→ Dataset records:
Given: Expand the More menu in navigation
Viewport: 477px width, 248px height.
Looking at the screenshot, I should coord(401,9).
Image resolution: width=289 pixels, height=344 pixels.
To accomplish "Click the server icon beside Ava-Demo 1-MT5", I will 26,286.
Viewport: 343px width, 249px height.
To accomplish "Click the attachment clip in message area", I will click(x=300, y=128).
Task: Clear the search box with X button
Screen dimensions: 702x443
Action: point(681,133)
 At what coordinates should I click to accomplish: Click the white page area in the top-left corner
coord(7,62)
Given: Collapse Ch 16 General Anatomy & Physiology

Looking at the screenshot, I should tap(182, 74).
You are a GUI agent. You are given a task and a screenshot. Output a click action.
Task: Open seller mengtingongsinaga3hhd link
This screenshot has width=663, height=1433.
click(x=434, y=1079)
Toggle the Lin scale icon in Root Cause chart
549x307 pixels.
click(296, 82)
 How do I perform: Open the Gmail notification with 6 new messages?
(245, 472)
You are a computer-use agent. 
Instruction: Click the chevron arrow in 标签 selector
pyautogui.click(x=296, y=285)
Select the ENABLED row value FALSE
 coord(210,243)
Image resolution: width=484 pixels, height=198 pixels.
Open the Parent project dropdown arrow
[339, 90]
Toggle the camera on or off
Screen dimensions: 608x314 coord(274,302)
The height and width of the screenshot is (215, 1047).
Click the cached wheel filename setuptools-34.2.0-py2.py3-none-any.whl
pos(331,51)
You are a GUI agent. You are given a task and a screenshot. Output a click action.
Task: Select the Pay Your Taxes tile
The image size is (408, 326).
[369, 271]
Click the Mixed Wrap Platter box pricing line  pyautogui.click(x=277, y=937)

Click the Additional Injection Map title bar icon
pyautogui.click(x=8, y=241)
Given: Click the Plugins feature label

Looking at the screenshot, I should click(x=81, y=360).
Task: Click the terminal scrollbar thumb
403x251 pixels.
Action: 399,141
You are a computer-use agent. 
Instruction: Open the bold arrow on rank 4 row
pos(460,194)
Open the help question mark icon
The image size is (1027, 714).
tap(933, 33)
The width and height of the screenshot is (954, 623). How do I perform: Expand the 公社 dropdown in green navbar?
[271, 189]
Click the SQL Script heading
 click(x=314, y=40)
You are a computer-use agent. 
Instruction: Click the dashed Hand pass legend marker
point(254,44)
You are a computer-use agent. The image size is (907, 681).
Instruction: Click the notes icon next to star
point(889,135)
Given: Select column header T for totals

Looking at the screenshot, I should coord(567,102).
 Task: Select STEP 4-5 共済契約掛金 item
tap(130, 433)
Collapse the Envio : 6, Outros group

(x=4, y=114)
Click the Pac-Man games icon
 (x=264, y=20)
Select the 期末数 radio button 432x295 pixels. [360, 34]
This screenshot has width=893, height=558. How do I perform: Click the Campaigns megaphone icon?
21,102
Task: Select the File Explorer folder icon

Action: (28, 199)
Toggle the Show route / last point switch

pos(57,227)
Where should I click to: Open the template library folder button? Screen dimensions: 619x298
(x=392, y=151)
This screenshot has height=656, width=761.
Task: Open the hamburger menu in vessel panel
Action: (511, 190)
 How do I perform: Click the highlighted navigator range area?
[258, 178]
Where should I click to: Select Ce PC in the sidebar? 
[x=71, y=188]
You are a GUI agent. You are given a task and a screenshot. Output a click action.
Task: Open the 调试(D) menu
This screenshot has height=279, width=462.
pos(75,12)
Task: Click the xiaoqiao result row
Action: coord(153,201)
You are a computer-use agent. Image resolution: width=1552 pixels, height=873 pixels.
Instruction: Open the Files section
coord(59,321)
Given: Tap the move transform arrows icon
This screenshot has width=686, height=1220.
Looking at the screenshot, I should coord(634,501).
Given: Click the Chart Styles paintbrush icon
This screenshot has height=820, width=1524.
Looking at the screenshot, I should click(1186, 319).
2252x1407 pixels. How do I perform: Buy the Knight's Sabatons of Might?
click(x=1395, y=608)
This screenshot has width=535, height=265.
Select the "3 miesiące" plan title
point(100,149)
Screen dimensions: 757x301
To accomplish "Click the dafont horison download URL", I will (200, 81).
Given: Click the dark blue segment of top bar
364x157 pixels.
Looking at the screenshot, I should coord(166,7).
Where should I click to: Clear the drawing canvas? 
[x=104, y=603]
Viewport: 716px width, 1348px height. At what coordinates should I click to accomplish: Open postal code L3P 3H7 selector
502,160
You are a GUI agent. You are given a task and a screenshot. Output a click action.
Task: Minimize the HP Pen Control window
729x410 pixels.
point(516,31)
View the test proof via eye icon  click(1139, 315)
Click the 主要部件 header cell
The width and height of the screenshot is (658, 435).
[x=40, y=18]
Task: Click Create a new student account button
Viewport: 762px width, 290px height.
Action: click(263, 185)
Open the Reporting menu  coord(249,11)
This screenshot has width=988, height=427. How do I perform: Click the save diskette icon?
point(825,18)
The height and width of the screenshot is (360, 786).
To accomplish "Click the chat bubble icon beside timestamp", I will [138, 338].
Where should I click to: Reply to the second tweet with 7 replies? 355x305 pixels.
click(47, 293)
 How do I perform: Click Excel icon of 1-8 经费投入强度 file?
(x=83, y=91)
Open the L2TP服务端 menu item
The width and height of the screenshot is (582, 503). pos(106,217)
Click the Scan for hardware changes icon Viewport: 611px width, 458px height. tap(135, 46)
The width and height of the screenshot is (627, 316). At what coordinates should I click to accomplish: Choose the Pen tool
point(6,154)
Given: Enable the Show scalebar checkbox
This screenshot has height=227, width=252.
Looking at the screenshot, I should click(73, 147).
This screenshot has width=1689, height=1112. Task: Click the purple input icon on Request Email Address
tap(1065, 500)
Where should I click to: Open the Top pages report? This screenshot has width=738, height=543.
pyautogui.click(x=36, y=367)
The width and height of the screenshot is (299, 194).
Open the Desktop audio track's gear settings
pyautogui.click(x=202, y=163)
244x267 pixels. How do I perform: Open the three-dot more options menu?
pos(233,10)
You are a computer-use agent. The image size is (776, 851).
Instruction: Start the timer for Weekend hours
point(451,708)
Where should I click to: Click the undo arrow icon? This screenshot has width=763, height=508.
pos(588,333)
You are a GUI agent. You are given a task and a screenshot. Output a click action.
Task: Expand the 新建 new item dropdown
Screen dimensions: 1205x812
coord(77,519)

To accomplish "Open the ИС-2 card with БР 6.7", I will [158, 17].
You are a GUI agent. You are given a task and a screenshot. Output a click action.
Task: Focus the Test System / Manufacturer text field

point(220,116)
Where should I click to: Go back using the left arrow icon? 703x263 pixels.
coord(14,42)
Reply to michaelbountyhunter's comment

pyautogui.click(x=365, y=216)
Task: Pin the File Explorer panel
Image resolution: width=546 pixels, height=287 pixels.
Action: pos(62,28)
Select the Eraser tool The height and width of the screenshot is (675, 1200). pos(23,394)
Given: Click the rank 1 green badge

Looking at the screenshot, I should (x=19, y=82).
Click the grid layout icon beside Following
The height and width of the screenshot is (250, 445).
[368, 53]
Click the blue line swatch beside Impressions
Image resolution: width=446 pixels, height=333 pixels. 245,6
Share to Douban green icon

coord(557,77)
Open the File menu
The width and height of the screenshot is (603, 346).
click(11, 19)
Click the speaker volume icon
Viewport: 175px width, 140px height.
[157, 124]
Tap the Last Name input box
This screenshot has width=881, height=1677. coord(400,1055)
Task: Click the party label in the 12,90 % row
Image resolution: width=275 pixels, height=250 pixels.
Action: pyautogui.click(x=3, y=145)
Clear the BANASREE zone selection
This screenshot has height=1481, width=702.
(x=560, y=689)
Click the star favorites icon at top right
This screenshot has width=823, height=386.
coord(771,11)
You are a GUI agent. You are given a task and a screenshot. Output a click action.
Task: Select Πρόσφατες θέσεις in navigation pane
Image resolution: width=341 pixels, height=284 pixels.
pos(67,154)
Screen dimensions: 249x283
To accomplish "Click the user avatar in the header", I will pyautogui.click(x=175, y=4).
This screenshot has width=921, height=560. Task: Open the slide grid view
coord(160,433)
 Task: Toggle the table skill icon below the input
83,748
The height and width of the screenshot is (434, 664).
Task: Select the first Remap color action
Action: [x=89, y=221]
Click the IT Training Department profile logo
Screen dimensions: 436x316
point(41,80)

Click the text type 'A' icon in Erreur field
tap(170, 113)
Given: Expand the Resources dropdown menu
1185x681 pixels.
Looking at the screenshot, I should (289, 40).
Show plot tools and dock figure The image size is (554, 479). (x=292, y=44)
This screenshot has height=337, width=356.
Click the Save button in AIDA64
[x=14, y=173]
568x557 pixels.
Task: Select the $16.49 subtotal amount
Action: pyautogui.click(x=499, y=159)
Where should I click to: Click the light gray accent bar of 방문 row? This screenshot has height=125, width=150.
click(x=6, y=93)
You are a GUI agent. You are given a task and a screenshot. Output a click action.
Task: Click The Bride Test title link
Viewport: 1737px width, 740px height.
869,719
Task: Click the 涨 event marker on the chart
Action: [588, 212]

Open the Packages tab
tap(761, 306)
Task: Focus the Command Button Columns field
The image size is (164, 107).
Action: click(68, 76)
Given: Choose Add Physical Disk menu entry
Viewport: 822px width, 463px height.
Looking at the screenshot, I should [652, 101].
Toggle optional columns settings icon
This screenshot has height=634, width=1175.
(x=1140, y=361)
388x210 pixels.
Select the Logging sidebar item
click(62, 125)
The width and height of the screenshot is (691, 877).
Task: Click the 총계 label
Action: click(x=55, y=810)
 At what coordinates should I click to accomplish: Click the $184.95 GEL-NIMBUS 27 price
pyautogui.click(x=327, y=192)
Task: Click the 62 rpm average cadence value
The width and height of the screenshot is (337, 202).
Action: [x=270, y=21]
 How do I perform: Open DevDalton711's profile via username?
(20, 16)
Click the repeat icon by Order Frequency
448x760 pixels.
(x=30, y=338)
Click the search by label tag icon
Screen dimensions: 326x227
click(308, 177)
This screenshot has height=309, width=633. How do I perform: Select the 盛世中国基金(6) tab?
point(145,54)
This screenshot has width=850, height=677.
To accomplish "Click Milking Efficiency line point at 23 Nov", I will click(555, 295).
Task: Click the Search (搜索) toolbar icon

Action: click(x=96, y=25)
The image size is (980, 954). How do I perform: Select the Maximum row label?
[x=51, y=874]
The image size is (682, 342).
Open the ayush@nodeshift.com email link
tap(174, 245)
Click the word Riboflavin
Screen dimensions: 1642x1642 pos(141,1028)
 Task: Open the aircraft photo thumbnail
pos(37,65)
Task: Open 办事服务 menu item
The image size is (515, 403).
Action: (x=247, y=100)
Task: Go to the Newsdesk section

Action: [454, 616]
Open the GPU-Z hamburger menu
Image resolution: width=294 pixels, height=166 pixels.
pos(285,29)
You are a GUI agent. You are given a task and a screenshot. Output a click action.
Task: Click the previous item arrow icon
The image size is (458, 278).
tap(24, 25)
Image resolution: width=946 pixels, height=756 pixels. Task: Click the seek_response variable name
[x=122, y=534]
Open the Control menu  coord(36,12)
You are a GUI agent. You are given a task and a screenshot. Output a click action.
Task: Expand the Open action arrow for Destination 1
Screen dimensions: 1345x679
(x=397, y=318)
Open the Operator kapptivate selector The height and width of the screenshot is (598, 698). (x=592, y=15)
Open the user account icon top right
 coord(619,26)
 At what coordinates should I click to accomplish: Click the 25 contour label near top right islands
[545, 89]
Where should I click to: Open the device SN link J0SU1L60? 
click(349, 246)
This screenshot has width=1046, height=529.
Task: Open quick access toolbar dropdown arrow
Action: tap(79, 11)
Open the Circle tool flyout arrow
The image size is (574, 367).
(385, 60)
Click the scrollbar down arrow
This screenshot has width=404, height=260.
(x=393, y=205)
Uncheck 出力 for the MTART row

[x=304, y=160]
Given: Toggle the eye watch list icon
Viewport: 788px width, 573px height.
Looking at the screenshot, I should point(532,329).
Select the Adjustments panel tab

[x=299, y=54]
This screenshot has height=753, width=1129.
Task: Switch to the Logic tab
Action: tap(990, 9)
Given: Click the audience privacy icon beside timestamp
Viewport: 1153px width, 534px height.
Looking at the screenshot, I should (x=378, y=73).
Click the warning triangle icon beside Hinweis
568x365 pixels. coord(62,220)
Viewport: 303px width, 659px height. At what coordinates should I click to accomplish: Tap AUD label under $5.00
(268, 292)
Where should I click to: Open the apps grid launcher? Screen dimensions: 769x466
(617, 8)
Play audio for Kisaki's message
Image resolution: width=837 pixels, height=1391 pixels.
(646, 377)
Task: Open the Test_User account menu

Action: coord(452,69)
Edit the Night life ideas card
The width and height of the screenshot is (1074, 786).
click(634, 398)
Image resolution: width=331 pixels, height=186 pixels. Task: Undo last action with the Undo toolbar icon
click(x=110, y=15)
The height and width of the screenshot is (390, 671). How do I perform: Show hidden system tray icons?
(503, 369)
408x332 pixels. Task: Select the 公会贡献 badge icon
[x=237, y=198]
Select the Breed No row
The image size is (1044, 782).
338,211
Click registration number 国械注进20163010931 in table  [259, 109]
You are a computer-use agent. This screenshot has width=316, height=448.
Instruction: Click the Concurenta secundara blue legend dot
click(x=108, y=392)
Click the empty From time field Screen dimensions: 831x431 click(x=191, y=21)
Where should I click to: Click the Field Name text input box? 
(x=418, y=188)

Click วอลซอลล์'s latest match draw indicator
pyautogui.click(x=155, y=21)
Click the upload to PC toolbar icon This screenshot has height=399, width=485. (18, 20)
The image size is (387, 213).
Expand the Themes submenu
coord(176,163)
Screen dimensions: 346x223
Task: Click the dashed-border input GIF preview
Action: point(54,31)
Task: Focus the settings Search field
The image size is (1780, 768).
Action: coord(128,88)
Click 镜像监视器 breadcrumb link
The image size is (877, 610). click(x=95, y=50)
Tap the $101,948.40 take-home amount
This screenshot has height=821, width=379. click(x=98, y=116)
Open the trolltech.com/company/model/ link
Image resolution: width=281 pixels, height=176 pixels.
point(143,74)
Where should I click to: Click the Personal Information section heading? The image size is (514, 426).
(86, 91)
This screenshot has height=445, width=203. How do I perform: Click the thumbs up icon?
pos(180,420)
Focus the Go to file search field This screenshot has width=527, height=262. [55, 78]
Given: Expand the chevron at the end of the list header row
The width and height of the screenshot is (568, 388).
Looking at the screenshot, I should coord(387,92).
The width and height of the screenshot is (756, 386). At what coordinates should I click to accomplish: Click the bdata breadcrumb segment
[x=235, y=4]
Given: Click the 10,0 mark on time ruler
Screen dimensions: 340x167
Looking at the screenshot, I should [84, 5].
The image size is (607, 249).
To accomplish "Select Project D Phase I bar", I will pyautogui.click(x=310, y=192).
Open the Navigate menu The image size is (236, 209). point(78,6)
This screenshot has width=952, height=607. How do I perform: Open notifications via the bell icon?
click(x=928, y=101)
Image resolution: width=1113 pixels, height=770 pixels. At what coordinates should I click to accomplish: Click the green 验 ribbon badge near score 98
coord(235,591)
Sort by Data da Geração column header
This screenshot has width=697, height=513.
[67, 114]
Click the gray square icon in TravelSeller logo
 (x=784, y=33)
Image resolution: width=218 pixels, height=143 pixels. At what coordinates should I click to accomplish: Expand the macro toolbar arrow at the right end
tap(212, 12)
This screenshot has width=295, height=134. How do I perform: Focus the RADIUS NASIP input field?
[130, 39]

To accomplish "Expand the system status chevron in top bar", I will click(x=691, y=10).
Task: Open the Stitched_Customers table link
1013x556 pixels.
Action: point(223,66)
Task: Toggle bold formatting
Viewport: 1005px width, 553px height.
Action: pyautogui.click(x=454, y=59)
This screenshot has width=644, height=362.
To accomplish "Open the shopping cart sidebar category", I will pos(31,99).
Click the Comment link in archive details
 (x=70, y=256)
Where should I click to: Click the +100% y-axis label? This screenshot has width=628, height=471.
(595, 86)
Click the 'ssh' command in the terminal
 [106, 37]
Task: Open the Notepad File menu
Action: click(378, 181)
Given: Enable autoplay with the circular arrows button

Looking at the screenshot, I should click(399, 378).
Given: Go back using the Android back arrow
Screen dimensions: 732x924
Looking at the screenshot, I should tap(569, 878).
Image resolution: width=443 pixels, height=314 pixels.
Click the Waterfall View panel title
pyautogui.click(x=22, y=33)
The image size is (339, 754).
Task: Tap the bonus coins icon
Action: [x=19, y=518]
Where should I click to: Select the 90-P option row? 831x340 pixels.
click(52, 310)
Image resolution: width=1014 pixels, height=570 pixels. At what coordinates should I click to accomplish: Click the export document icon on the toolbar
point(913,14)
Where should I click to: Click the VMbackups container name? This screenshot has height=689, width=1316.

→ Task to complete: What you output must be the lines from the opening of the material above up to and including the line with "Viewport: 343px width, 249px height.", reproduced exactly.

→ Solved exercise:
Given: Expand the More menu in navigation
Viewport: 477px width, 248px height.
Looking at the screenshot, I should coord(401,9).
Image resolution: width=289 pixels, height=344 pixels.
To accomplish "Click the server icon beside Ava-Demo 1-MT5", I will 26,286.
Viewport: 343px width, 249px height.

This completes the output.